• **Set task**: List every line of the records below that contains the string "symbol".

• **Data on locating visible targets**:
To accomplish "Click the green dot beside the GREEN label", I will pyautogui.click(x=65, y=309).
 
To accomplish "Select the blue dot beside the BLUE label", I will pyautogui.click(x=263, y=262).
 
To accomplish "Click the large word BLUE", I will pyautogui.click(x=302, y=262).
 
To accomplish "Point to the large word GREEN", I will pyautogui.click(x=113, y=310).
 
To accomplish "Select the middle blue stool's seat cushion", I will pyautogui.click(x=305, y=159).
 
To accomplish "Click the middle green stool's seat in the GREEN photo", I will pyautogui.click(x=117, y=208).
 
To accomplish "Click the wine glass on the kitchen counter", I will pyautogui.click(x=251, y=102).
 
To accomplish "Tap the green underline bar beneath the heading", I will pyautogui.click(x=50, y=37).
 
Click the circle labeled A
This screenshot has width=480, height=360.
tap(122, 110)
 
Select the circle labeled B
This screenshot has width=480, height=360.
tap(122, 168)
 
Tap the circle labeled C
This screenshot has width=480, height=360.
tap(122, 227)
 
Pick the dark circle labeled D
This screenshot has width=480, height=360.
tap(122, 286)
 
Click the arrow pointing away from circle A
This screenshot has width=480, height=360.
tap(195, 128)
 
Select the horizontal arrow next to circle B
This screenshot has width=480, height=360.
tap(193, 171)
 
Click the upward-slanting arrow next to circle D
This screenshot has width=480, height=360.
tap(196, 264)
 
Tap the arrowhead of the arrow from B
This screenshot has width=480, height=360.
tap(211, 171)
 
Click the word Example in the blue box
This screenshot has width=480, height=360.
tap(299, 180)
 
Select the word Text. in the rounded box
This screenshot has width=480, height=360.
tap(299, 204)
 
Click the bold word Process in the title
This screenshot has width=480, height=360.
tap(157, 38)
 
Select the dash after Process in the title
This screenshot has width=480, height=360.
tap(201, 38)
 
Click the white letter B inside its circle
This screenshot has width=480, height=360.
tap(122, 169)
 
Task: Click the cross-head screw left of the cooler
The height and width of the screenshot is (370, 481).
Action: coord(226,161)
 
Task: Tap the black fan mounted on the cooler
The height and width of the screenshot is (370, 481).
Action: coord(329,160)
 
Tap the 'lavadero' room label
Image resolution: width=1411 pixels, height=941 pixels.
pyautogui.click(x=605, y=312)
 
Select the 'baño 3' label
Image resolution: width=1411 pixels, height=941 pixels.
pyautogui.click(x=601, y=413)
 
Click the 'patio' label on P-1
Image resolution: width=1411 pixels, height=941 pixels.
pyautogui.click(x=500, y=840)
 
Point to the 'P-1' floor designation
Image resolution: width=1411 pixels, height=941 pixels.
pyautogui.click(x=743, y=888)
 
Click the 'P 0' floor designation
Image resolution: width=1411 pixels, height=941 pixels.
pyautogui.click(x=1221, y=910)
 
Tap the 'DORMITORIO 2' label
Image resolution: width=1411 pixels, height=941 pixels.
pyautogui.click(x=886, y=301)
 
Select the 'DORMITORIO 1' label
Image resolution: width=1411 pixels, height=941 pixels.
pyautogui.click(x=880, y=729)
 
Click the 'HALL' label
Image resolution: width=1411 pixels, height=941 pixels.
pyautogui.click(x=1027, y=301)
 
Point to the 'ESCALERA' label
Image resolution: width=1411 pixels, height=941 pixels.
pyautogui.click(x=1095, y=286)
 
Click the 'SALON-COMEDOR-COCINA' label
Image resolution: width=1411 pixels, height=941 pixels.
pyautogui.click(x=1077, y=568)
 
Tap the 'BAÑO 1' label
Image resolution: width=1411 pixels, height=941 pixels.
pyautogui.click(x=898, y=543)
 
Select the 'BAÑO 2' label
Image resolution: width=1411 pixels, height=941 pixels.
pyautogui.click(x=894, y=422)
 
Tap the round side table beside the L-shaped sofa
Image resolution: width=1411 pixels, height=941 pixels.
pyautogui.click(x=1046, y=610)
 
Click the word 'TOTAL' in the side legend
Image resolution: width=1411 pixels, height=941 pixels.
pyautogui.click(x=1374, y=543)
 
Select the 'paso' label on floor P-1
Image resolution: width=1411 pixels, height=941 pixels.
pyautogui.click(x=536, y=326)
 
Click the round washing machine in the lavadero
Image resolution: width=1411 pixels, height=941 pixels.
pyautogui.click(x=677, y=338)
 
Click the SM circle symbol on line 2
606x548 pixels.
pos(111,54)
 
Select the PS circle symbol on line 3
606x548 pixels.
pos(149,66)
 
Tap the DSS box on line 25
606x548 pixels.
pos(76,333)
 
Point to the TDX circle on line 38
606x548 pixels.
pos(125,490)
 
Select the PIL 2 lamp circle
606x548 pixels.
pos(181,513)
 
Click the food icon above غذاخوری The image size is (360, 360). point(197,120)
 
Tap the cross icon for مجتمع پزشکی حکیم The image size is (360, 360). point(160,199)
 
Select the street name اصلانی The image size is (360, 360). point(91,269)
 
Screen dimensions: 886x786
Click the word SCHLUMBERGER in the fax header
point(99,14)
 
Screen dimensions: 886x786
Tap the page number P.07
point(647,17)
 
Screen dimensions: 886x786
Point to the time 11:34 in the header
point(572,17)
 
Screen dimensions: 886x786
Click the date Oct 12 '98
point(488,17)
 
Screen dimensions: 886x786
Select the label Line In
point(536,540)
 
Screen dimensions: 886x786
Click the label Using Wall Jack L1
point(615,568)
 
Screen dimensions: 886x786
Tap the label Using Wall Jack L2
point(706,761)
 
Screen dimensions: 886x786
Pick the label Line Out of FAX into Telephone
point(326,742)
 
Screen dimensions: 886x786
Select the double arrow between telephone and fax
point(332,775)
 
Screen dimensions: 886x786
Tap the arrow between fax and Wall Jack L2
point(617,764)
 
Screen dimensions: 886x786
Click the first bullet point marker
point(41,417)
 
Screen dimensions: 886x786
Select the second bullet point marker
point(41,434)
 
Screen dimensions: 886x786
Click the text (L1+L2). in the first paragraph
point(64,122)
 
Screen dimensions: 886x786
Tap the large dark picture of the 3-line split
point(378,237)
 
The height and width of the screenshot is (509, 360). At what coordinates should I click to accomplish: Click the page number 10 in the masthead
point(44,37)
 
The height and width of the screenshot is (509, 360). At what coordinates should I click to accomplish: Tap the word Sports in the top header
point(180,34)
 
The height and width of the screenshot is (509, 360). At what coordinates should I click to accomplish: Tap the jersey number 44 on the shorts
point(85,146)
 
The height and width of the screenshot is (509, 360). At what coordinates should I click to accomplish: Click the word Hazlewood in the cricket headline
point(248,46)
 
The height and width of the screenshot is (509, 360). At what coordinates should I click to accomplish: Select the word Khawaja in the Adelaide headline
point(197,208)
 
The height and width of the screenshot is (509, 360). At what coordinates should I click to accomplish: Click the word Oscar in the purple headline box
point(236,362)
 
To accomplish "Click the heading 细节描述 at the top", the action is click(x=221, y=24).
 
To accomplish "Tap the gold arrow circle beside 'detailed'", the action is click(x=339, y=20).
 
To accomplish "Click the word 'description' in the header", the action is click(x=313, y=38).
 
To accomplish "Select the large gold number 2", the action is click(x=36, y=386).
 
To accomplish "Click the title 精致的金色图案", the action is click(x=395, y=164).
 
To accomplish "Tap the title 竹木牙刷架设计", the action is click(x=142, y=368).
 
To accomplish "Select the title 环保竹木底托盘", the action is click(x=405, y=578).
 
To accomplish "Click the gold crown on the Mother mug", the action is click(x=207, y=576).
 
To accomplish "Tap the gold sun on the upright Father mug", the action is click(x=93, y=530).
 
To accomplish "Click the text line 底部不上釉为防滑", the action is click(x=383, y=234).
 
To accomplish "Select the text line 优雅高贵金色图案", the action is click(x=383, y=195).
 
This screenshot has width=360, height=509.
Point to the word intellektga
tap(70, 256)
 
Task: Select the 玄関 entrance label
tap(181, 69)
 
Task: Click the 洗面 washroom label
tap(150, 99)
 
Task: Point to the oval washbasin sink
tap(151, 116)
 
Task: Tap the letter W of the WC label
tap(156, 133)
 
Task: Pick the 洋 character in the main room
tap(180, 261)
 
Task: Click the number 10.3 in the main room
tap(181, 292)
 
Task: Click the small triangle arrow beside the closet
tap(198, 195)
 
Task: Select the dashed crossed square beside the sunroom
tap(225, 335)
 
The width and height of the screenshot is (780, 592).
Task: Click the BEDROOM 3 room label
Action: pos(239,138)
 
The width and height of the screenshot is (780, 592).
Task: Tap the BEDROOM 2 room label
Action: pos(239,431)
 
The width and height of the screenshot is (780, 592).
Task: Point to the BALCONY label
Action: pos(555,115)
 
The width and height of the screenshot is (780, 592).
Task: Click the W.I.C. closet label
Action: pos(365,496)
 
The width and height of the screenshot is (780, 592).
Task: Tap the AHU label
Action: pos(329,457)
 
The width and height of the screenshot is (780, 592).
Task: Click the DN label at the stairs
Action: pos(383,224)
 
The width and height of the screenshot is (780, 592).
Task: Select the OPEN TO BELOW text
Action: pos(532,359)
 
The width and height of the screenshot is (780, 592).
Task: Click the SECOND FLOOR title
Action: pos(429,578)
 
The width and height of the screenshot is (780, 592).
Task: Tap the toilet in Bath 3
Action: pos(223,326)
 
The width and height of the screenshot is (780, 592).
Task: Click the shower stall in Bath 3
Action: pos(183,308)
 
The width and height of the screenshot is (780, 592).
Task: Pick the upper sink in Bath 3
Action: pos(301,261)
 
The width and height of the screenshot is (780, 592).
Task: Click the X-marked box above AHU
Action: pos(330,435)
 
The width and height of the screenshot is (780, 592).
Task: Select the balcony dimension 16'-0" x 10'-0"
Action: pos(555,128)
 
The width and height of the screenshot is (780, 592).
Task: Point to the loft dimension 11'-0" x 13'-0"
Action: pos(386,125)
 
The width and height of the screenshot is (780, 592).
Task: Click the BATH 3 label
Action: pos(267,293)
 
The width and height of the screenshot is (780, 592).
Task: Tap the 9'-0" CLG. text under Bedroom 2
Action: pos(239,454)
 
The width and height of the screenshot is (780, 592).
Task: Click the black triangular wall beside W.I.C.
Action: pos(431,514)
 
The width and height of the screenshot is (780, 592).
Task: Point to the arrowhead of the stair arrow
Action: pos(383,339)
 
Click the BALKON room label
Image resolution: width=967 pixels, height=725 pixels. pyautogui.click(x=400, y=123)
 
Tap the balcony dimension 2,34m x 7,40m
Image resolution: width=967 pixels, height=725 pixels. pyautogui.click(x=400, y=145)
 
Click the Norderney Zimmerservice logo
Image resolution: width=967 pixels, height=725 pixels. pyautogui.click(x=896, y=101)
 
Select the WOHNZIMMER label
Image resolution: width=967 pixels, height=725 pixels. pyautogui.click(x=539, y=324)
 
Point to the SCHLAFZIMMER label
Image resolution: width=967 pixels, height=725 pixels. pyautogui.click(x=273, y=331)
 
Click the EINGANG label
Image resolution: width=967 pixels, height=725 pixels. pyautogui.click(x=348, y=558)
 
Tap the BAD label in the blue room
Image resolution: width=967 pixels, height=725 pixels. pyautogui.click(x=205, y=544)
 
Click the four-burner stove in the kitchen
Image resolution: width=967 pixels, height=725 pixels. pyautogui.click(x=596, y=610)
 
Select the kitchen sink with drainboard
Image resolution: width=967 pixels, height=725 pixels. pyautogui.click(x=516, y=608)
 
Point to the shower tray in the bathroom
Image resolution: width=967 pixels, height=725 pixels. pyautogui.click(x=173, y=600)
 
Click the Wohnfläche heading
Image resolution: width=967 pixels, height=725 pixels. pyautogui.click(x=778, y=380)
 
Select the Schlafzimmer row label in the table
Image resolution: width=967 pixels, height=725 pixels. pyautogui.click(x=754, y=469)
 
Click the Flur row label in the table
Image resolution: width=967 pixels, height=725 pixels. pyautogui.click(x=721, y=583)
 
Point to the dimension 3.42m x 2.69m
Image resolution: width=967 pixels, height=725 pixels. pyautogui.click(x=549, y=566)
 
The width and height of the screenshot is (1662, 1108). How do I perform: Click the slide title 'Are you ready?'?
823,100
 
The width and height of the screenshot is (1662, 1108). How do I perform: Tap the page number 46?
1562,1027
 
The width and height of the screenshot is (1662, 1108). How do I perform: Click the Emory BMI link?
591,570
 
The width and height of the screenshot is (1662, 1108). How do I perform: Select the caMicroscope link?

• **Solution below**:
Click the SM circle symbol on line 2
Select the PS circle symbol on line 3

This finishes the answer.